Alles richtig machten dagegen die dänischen Party-Experten von WhoMadeWho, deren Auftritt für allseits hochgezogene Mundwinkel und tanzende Füße im Matsch sorgte, wohin das Auge blickte. Schon im Vorfeld schallten „sexy Drummer!“ Rufe in Richtung Bühne und die Band wurde bereits beim Soundcheck gefeiert als wäre die Spannung bis zum eigentlichen Auftritt viel zu groß. Als es dann soweit war und das Trio seine Ohrwürmer auf die Menge losließ, wurden sogar die Securities im Bühnengraben vom heiteren Geschehen angesteckt, warfen mit Konfetti um sich und animierten die Fans in den ersten Reihen zum ausgelassenen Tanzen und Klatschen. Für den Sänger Jeppe Kjellberg gab es noch einen frisch gepflückten Blumenkranz zum Dank, den er stolz ein paar Songs lang auf dem Kopf trug und selbst bei akrobatischen Verrenkungen am Mikrofon nicht abnehmen wollte. In Sachen Unerhaltungsfaktor führten die Dänen das Feld an diesem Festival-Wochenende eindeutig von ganz vorne an.
Nur eine Band konnte danach noch mit musikalischem Können dagegen halten und gefühlt auch den letzten Zuschauer vor die Hauptbühne locken: Moderat aus Berlin. Der atmosphärisch-dunkle Abschluss des Appletree Garden mag zwar in vielerlei Hinsicht im Kontrast zum restlichen Programm stehen, konnte aber zweifelsohne ein Ausrufezeichen hinter das Wochenende setzen. Dafür brauchte es auch nur die versierten Handgriffe von Modeselektor und Apparat sowie eine schlichte Leinwand im Hintergrund, die mit dezenten Visuals zusätzlich optische Reize in den lauen Sommerabend entsandte.
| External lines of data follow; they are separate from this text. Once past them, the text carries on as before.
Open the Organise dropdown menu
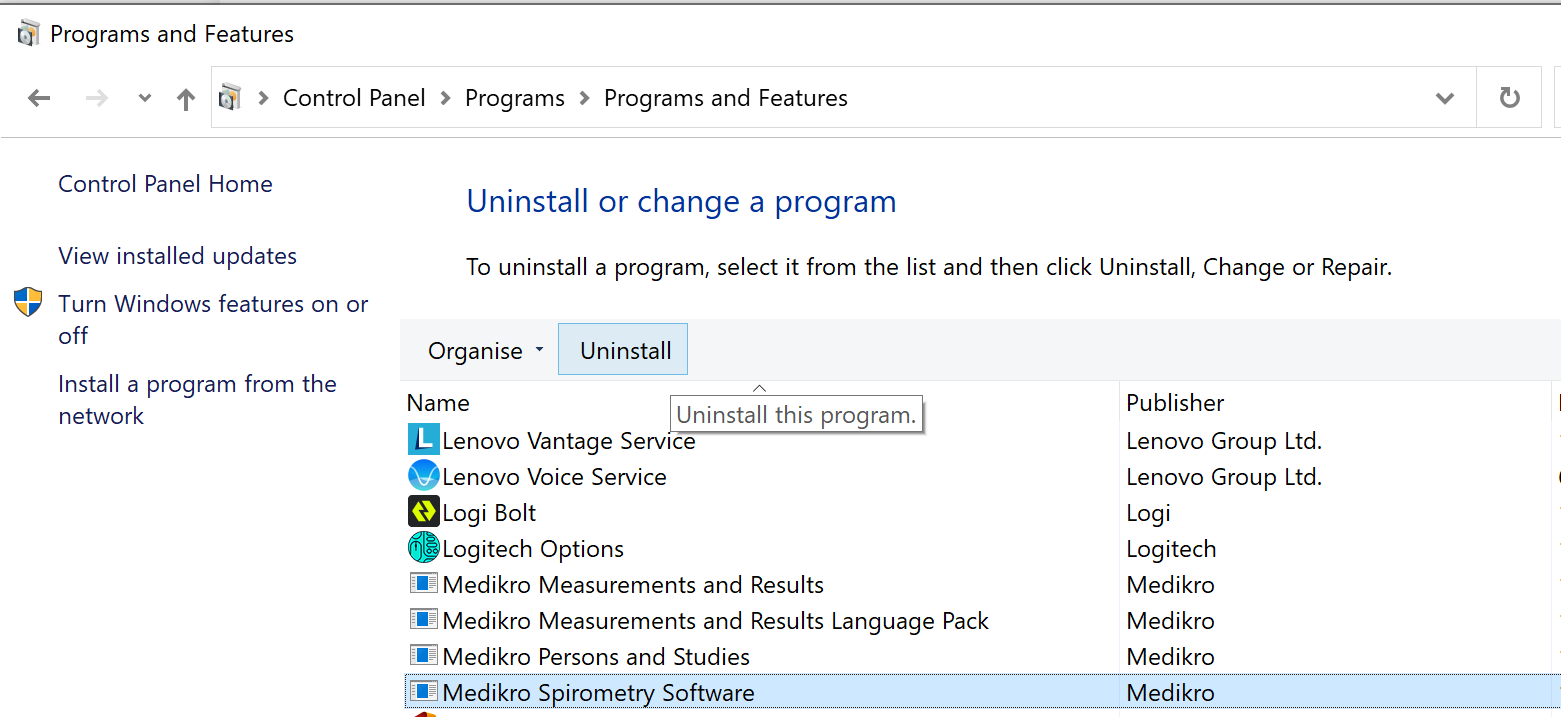The image size is (1561, 717). 485,351
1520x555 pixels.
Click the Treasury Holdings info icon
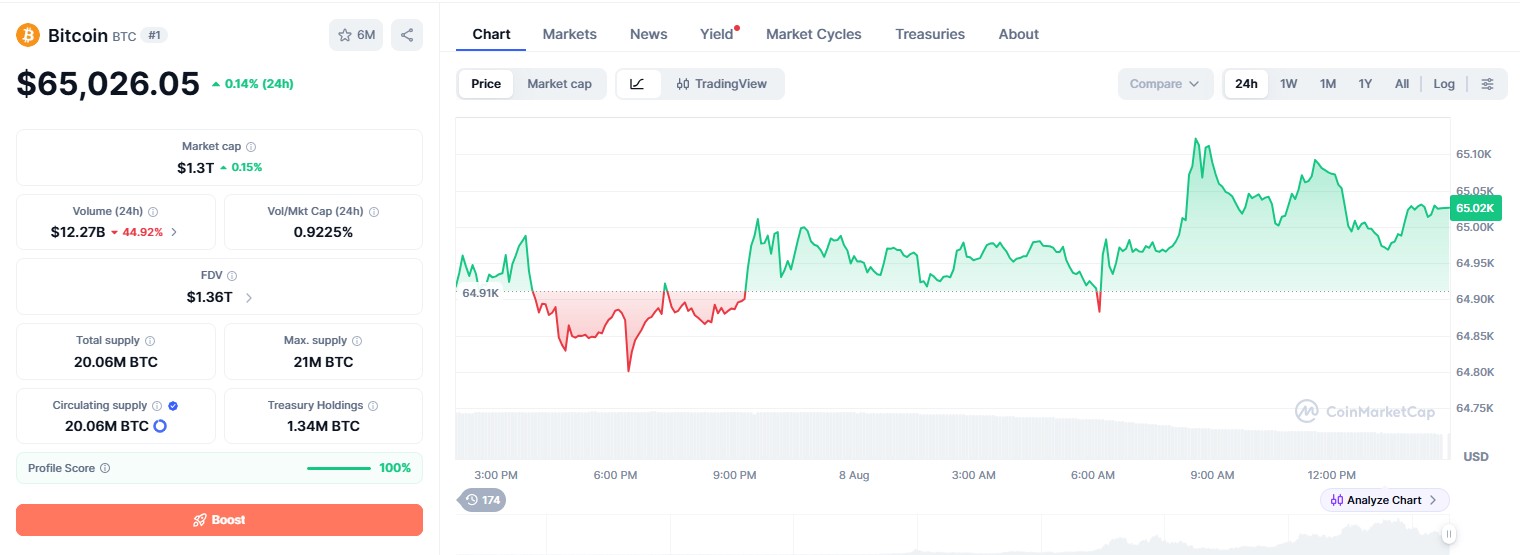[x=373, y=406]
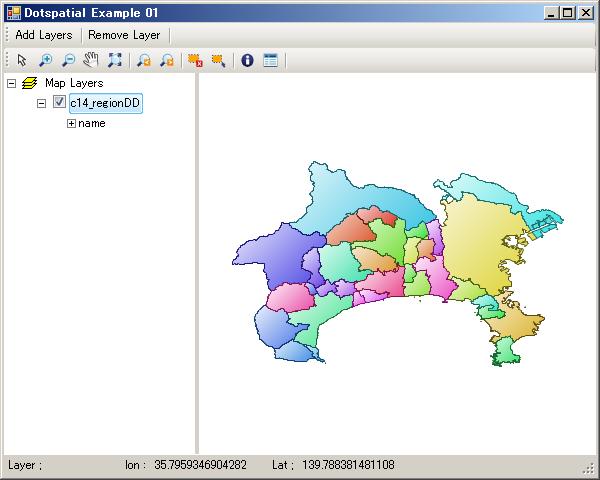Screen dimensions: 600x480
Task: Open the attribute table icon
Action: pos(270,60)
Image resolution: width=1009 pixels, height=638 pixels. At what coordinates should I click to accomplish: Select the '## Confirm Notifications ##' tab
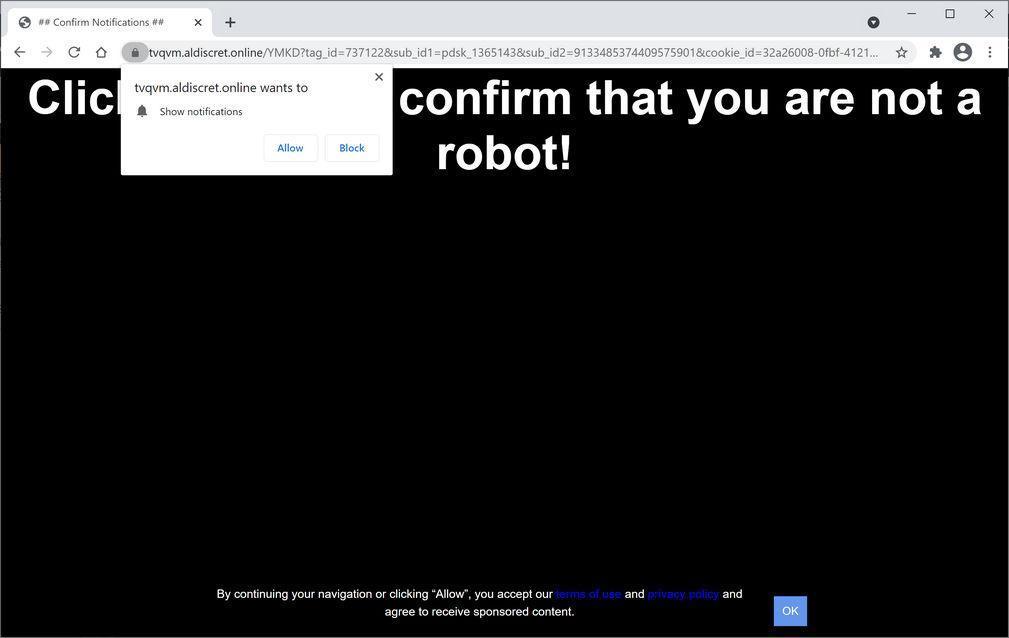[100, 21]
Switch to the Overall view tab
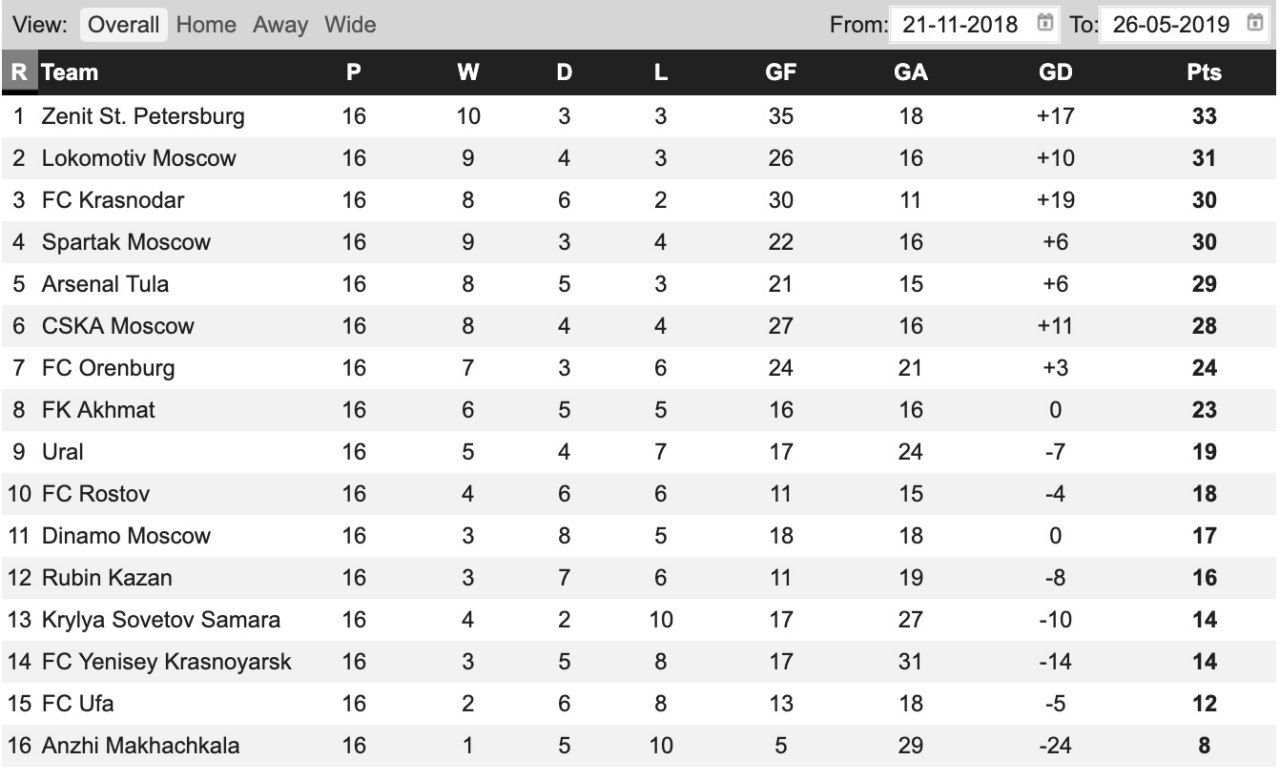 coord(123,25)
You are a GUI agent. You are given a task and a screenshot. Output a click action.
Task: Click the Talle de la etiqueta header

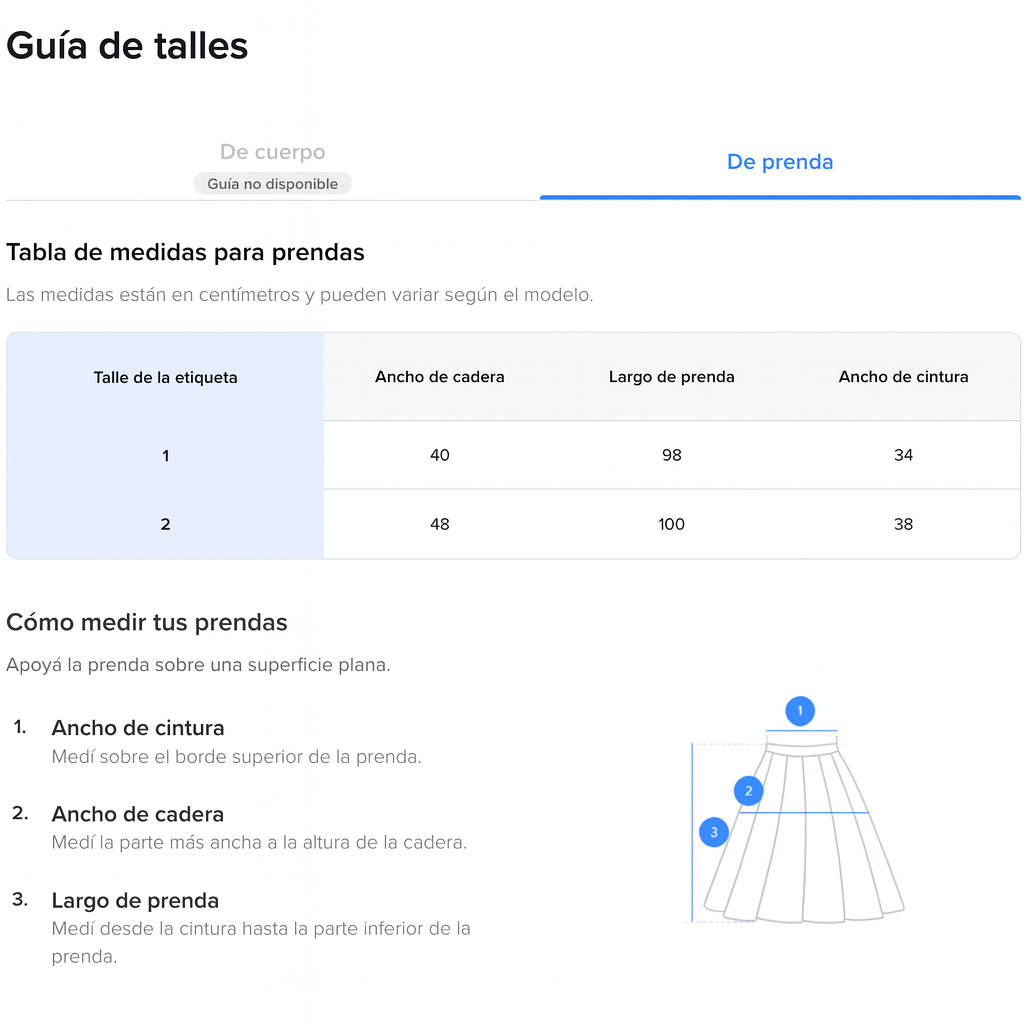click(x=165, y=377)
Nach dem Verklingen der Zugabe, blinkten die Lichter zum Abschluss des Festivals ein letztes Mal über dem Gelände auf und tauchten anschließend alles in ein Schummerlicht.
Im nächsten Jahr wird Diepholz dann wieder zum Sammelpunkt für Musikliebhaber werden, die gerne einen Blick über den Tellerrand werfen. Bis dahin rappelt höchstens die Apfelernte am selbigem Ort und es darf mit einem wohligen Blick auf das diesjährige Festival zurückgeschaut werden.